* **Task**:
Restate word for word only the lines from the one with "Given: Sort by Znak sprawy column arrows" through the end of the records; no pictures belong in the copy.

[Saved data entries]
# # #
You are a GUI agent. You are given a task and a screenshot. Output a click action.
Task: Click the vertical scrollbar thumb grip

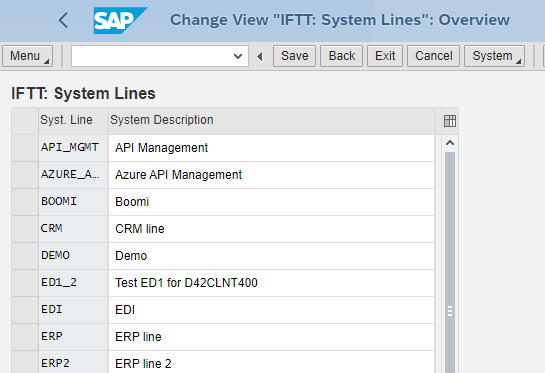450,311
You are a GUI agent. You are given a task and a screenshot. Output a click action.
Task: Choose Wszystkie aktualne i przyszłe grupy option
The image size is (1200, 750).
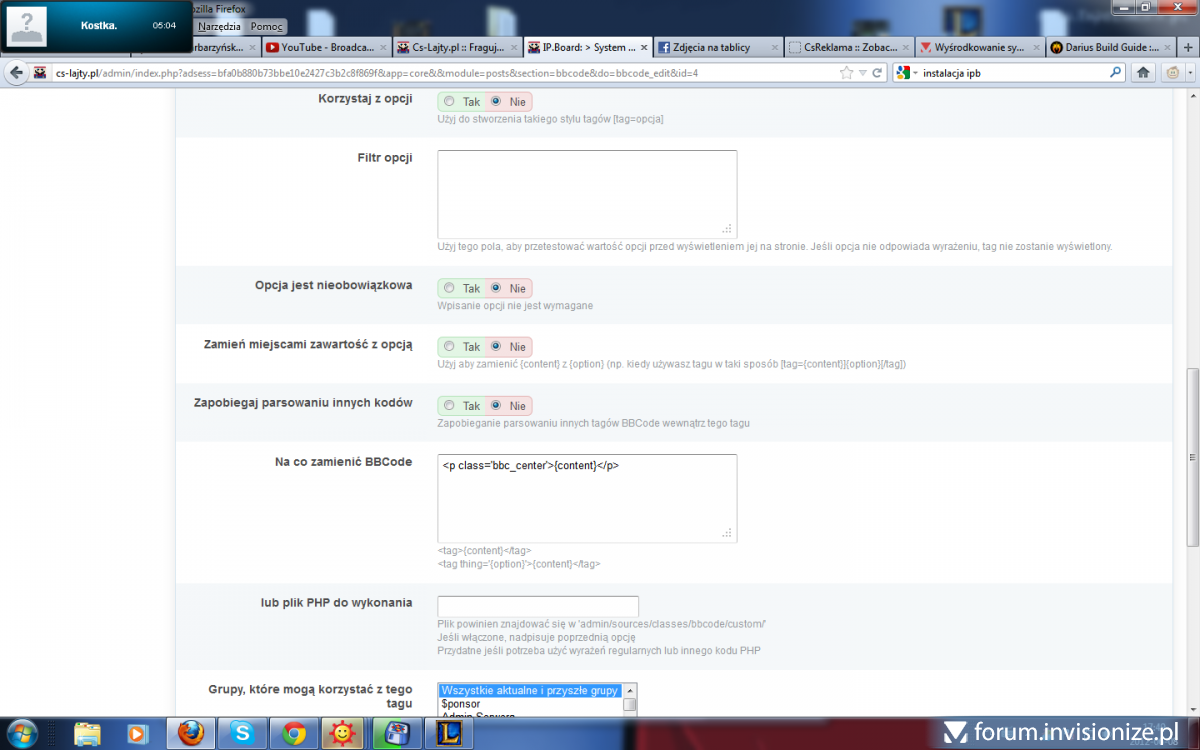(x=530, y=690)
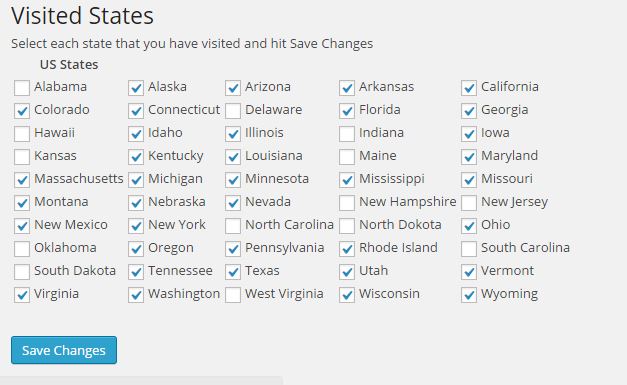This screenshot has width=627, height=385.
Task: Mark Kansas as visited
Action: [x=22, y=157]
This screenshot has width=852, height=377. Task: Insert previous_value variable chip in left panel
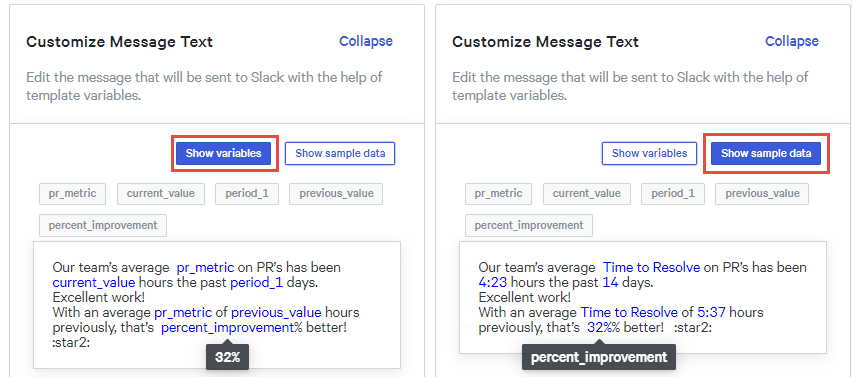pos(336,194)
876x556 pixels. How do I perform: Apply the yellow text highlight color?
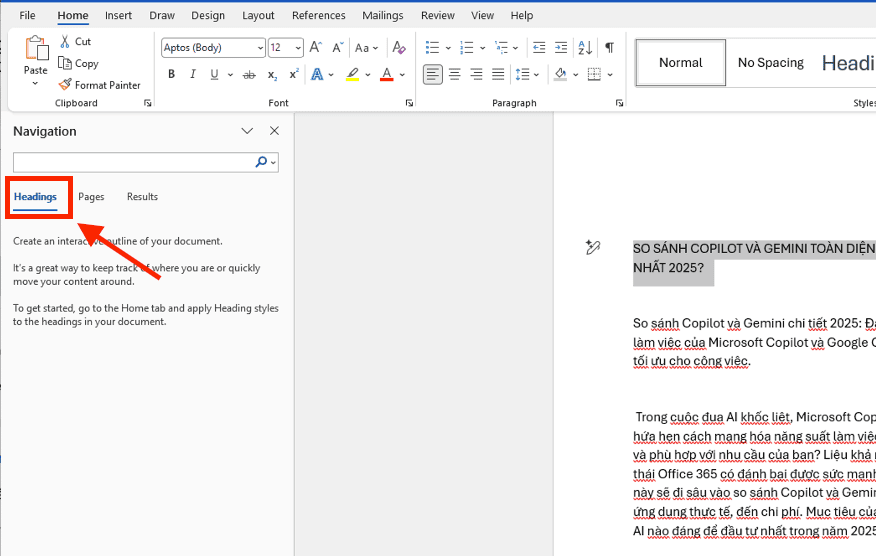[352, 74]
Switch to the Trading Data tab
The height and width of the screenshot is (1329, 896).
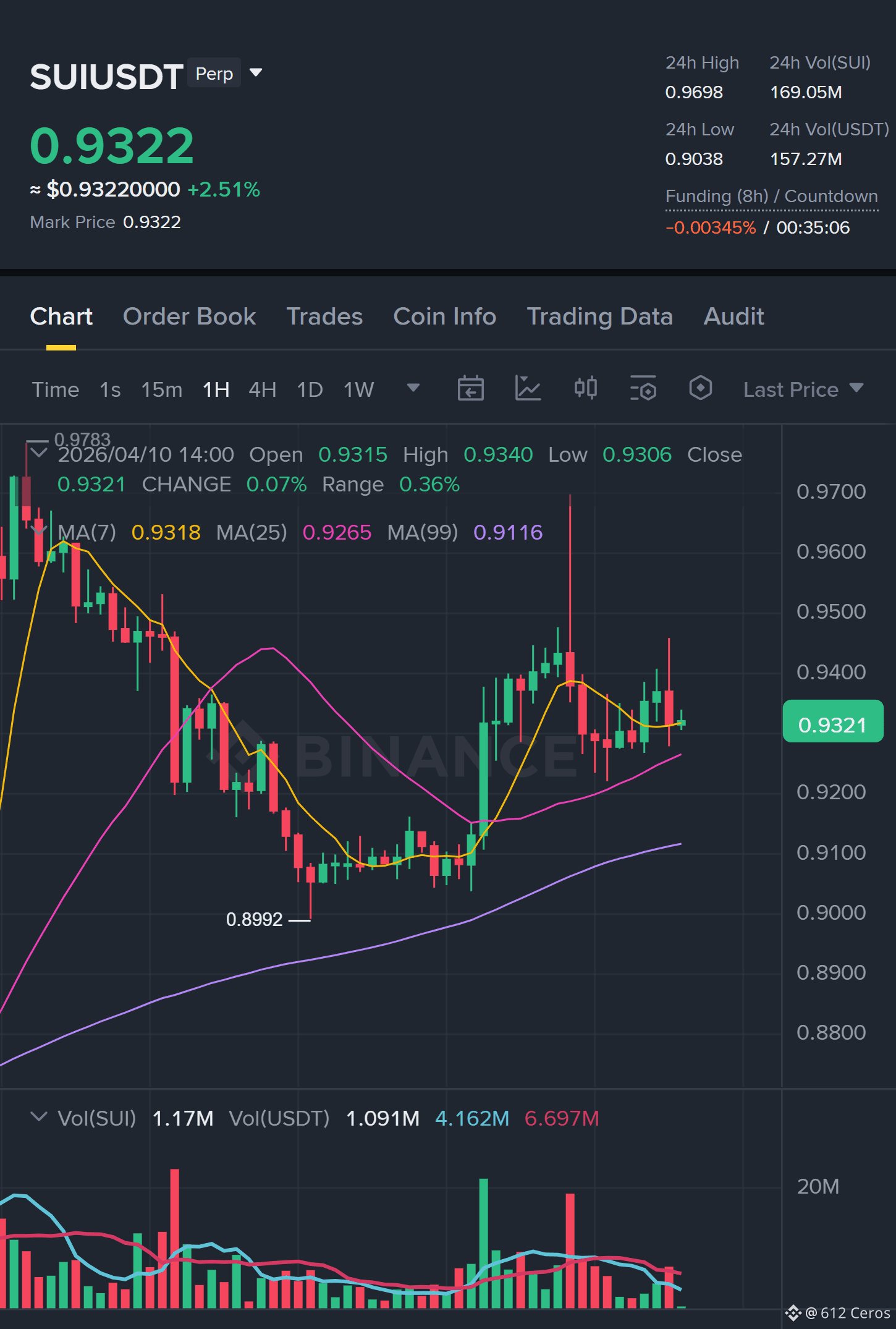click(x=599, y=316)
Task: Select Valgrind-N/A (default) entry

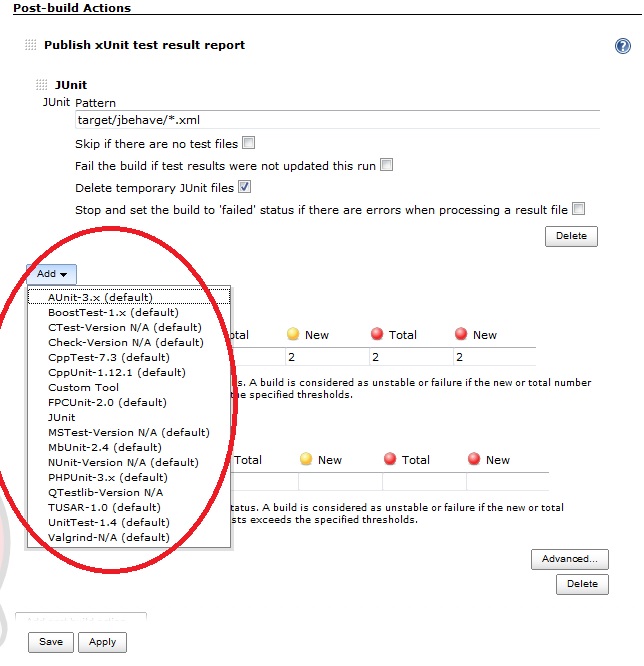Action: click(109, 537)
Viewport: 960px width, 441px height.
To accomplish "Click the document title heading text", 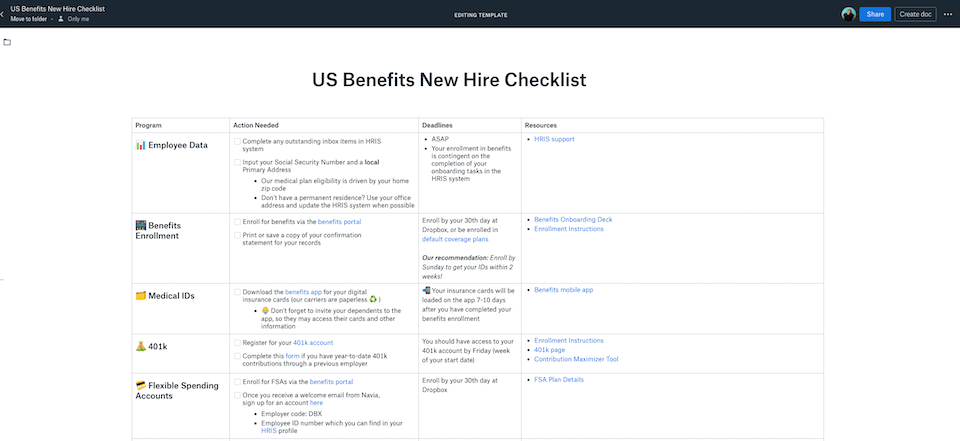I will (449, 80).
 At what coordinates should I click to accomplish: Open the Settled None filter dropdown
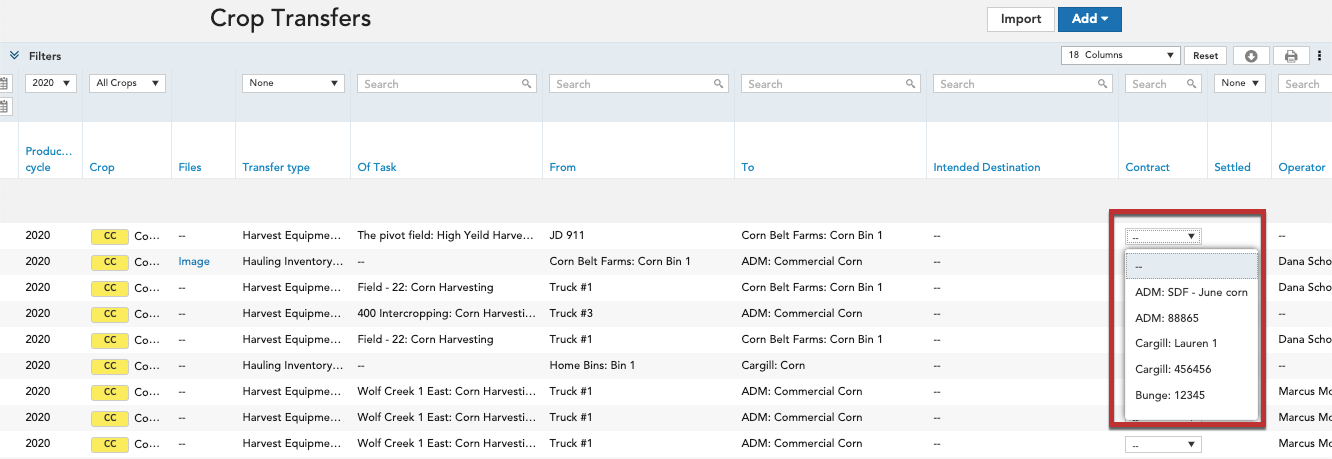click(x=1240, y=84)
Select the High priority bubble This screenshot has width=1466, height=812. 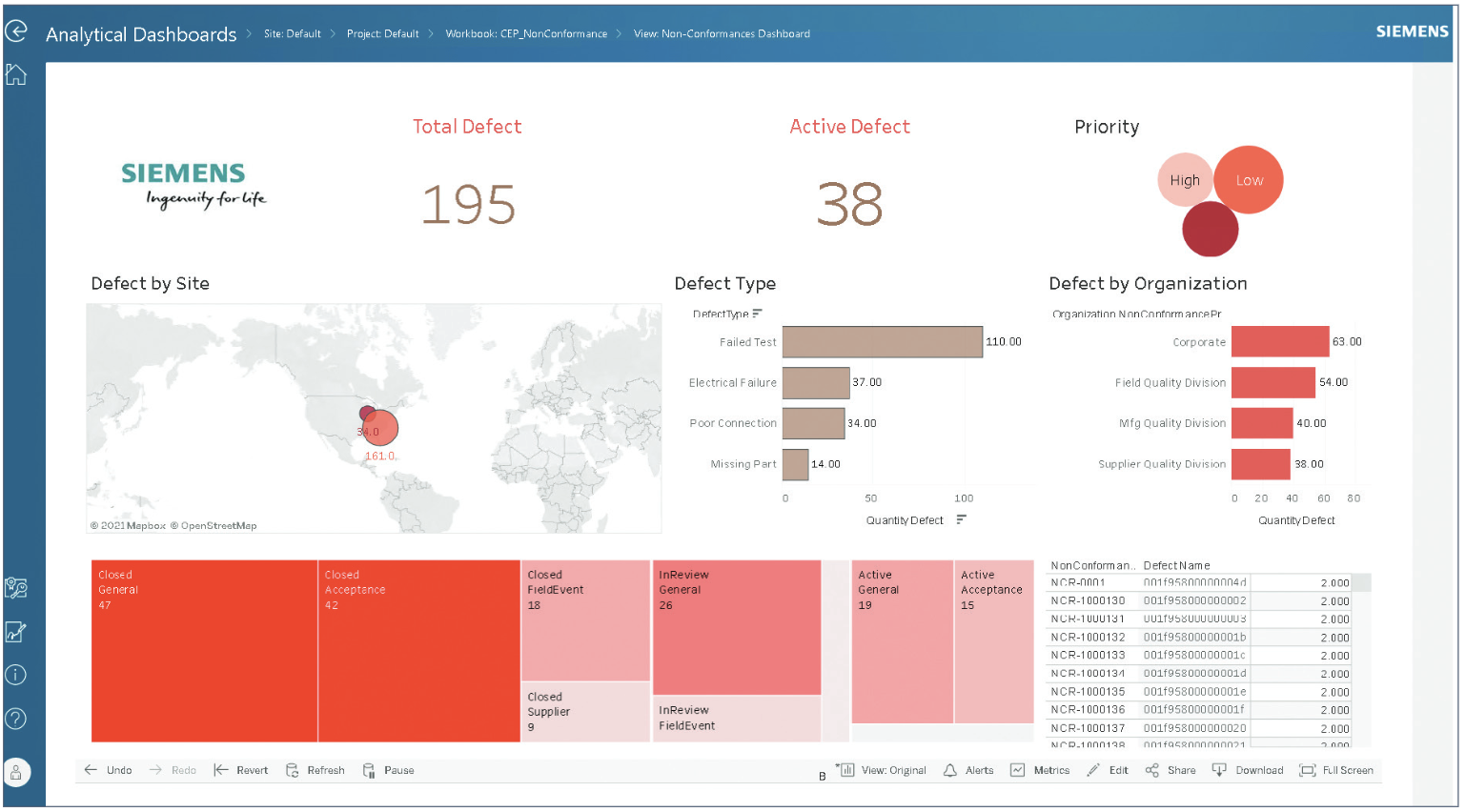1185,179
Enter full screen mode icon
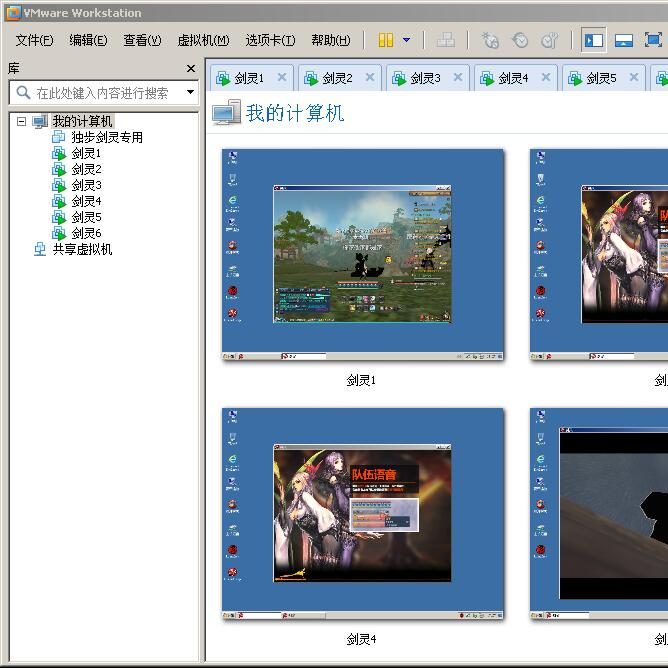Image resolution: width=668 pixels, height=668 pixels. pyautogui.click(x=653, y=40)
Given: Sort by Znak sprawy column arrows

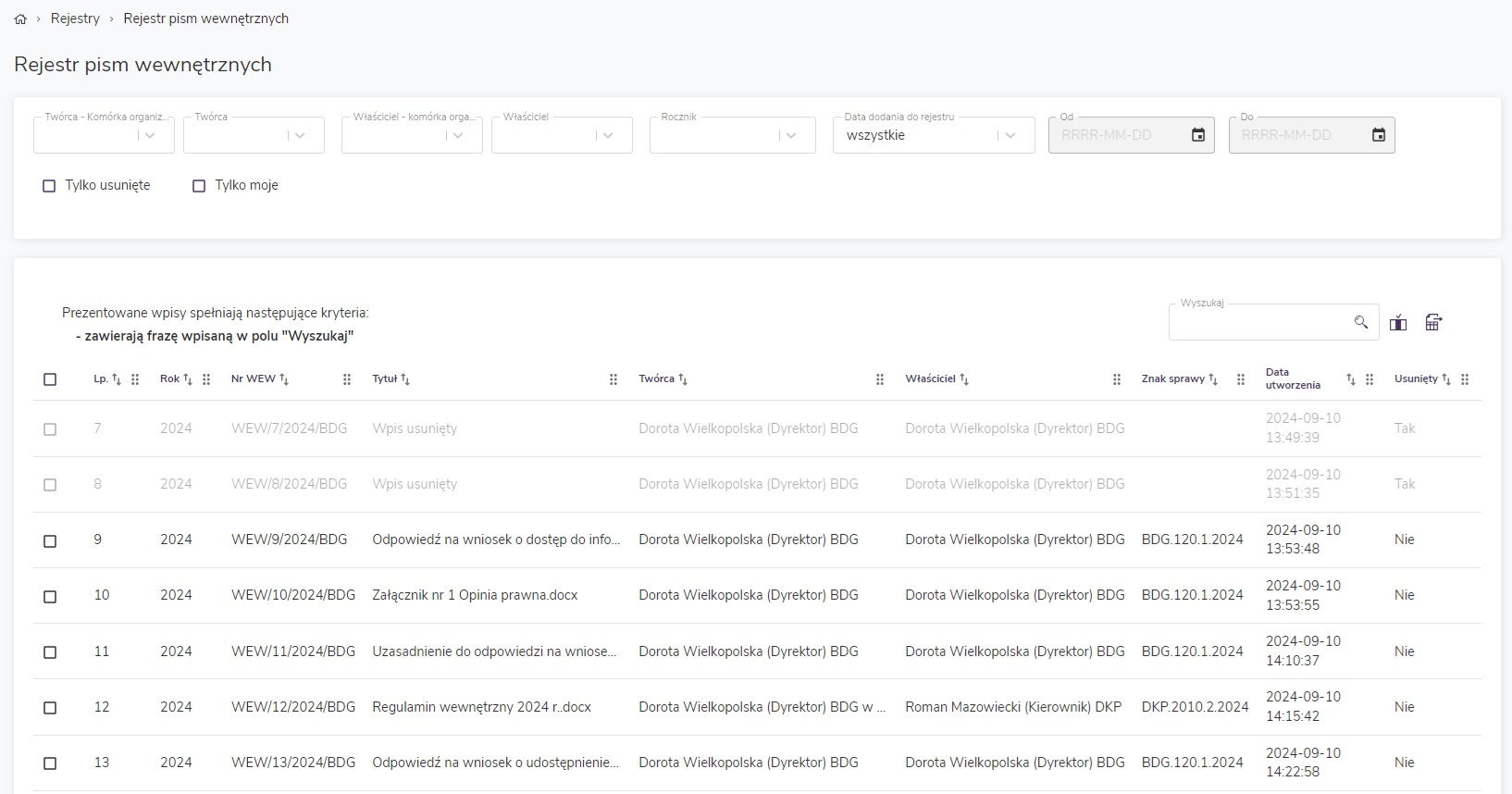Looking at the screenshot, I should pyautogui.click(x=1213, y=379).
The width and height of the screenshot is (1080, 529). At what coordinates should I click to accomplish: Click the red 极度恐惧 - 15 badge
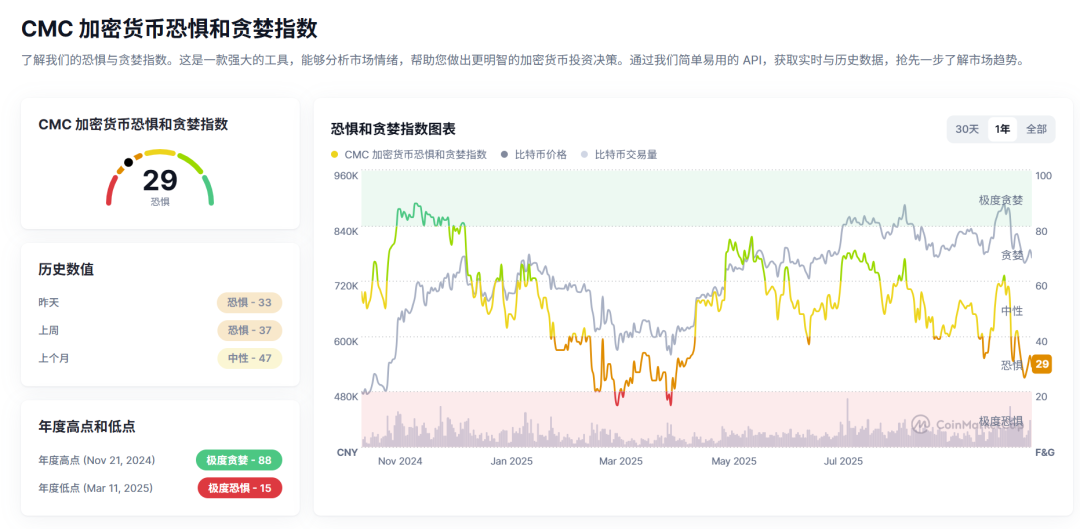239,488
# # #
* **Answer section**:
Given: Sort by Znak sprawy column arrows

Looking at the screenshot, I should pyautogui.click(x=1213, y=379).
The width and height of the screenshot is (1080, 529). At what coordinates should I click to accomplish: Click the red 极度恐惧 - 15 badge
239,488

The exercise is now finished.